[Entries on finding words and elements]
■ ■ ■ ■ ■ ■ ■

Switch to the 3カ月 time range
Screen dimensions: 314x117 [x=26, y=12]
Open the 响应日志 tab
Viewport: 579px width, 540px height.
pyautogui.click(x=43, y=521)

■ ■ ■ ■ ■ ■ ■

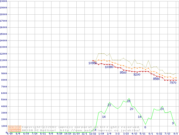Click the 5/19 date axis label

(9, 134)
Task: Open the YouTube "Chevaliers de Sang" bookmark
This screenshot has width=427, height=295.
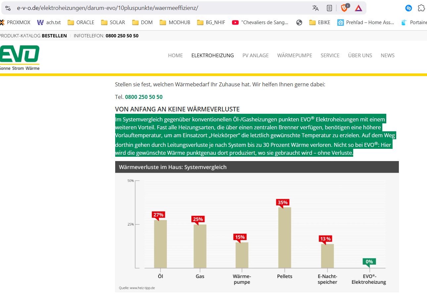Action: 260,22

■ ■ ■ ■ ■ ■ ■

Copy the records word for word, starting at the line containing "Click the 5/19 date axis label" and ending at the line containing "Action: 260,22", both lines included. Leave the pictures out.

Click the 5/19 date axis label

(9, 134)
Task: Open the YouTube "Chevaliers de Sang" bookmark
This screenshot has width=427, height=295.
Action: 260,22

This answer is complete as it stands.